С.Ч. Здесь дело, как мне кажется, ещё более интересно обстоит с точки зрения методологии. Важнейшая оппозиция, под знаком которой прошел весь 20 век, это оппозиция холистического и редукционистского подхода. В некотором смысле биосемиотика, как и натуралистическая биология в целом, – это одна из самых радикально холистических концепций, концепция радикально не-редукционистская. В биосемиотике так или иначе в центре внимания оказывается категория смысла.
В методологическом отношении чрезвычайно интересно то, что, как мне кажется, контакт идет даже не столько с какой-нибудь семиотикой художественной литературы, а с семиотикой того, что называется, ограниченными подъязыками.

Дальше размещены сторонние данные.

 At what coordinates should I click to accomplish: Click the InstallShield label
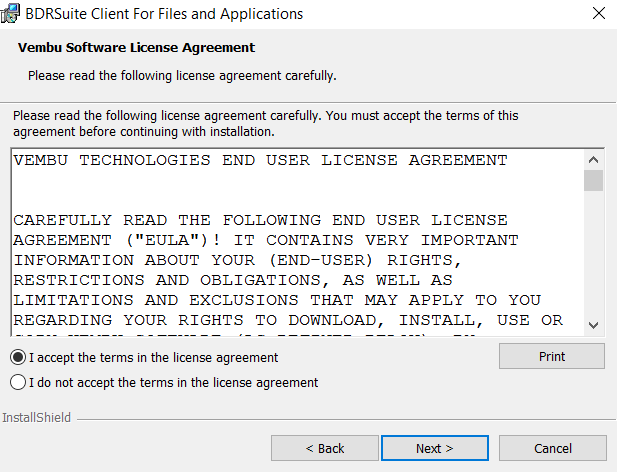(36, 417)
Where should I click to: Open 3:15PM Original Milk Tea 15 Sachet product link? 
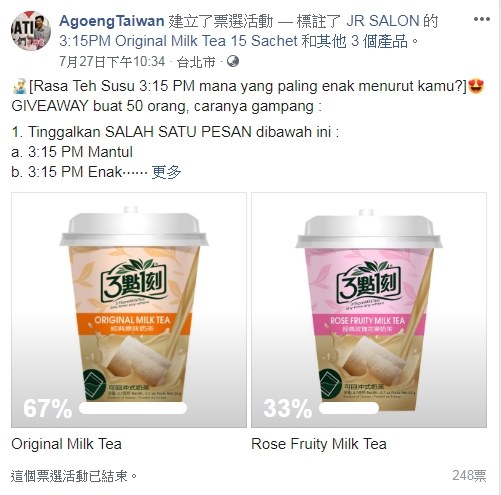pyautogui.click(x=178, y=41)
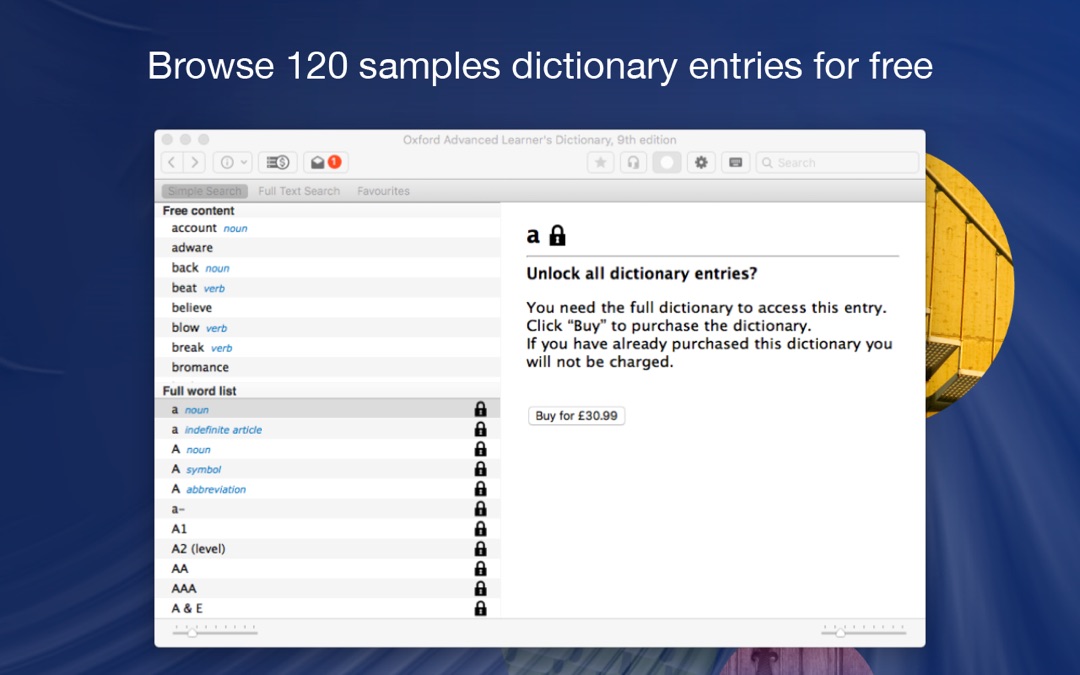
Task: Switch to the Favourites tab
Action: pyautogui.click(x=383, y=191)
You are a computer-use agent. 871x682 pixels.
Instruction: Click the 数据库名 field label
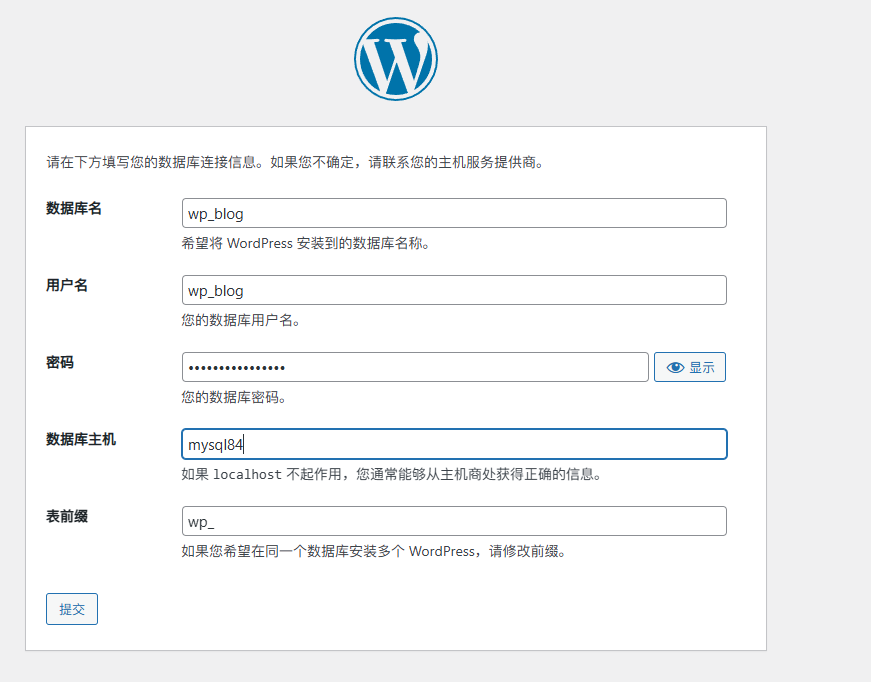coord(74,208)

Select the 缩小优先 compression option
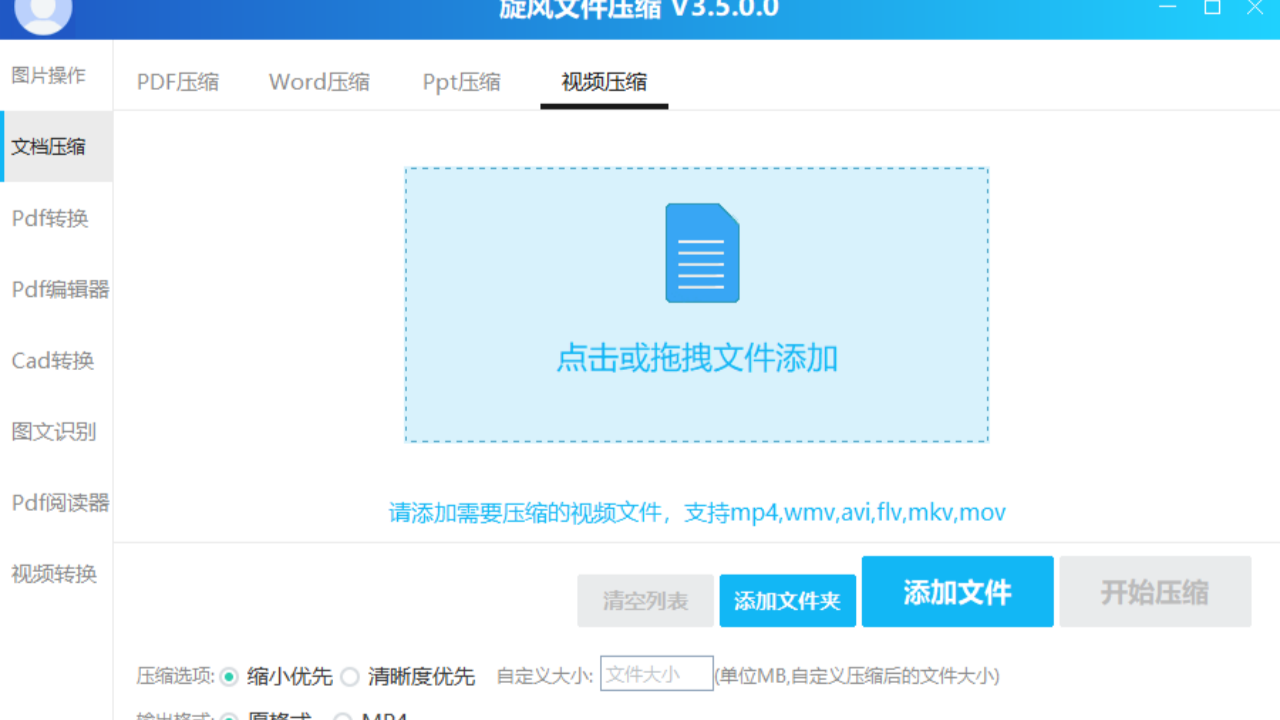230,676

Ограниченные подъязыки – это варианты общенациональных или интернациональных языков, которые обслуживают какие-то специализированные области деятельности – право, технику, науку и т.д. Хотя такие подъязыки в чем-то (чаще всего в специальной лексике) сложнее общеупотребительного языка, в целом они заметно проще и беднее общелитературного и разговорного языка. Поэтому они оказываются эталонными – именно эталонными, а не модельными – объектами, которые возможно исследовать со степенью дробности и детальности, сопоставимой с их организацией. Изучение таких объектов дает опыт очень интересной работы совершенно нередукционистского типа, представляющей знания не как свёртку данных, а как некоторую их упаковку, но не редуцирующего типа. Тем не менее, изучение ограниченных подъязыков – принципиально интерпретирующая дисциплина. В связи с этим нужно обратить внимание на то, что к семиотическим объектам – к языку, эмблемам, символам, к биосемиотическим образованиям – существуют разные подходы.

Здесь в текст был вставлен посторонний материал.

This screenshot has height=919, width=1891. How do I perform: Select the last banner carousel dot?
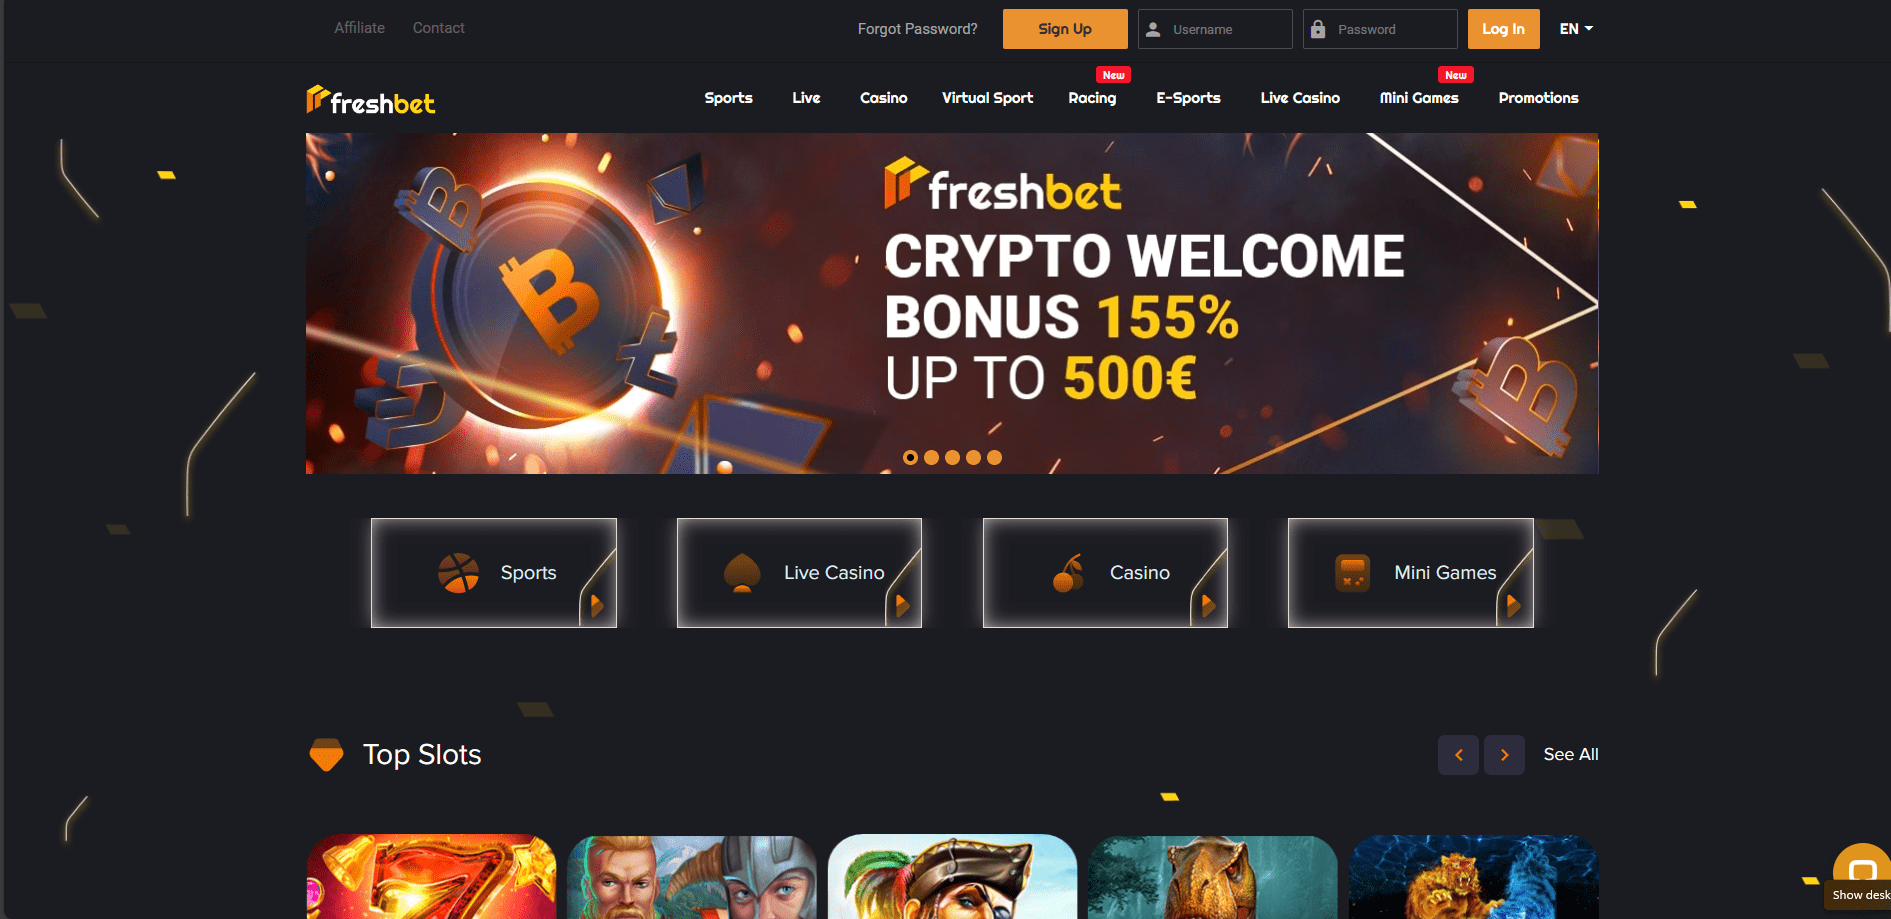(994, 457)
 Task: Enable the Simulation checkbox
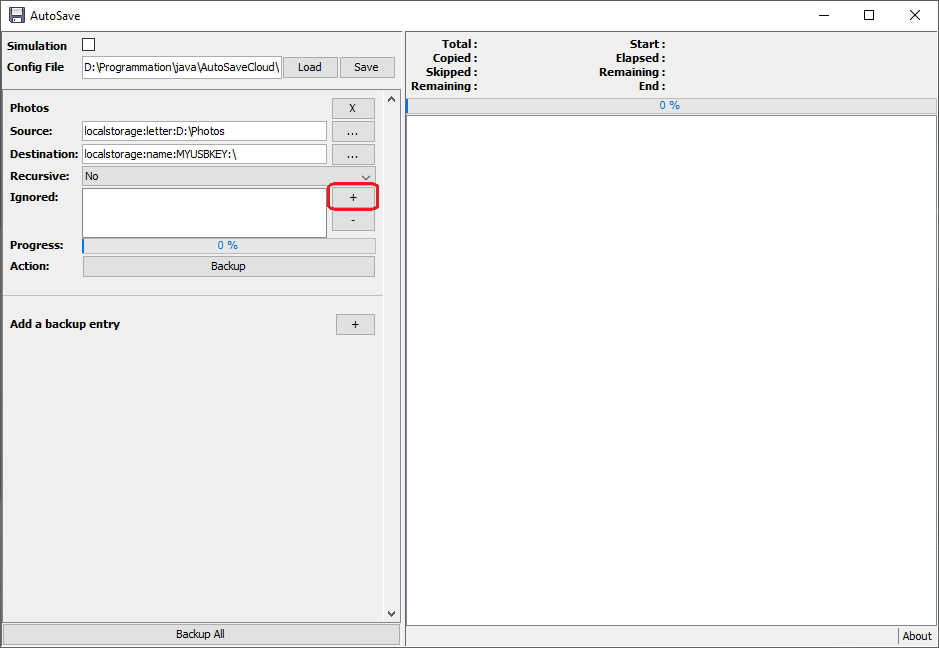[x=89, y=45]
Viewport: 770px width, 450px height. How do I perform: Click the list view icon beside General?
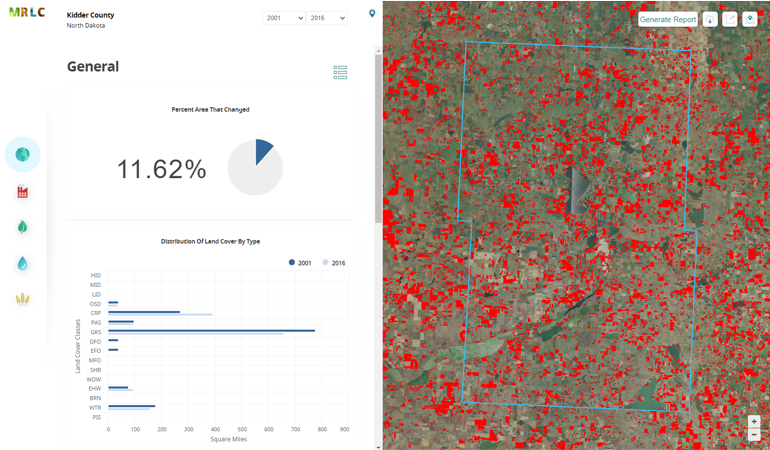pyautogui.click(x=340, y=72)
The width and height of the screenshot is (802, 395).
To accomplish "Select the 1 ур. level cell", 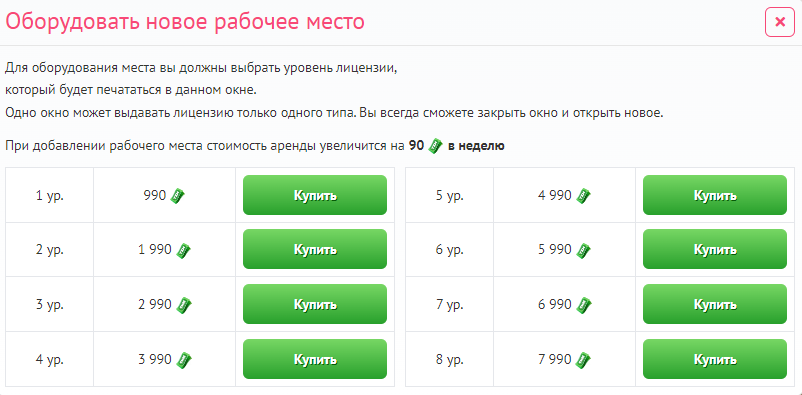I will (50, 195).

Во-первых, существует очень старая традиция интерпретации, насчитывающая в Европе, по крайней мере, 2,5 тысяч лет, – герменевтика. Я, как раз, кроме всего прочего, представляю то, что называется биогерменевтикой, которая является одной из ветвей биосемиотических занятий. Главным для герменевтики является проблема интерпретации, ее традиционные техники, которые сложились в связи с задачами интерпретации Священного Писания примерно в 4–6 веках от рождества Христова. Оказывается, что как раз эти техники интерпретации могут быть эффективно использованы для объяснения того или иного типа поливариантности, о которых говорил Саша в связи с биосинтезами. Другие, например, собственно семиотические, техники интерпретации для этого менее пригодны. Таким образом, для того чтобы разбираться с семиозисом в живых организмах, приходится уходить сразу в середину первого тысячелетия после Рождества Христова.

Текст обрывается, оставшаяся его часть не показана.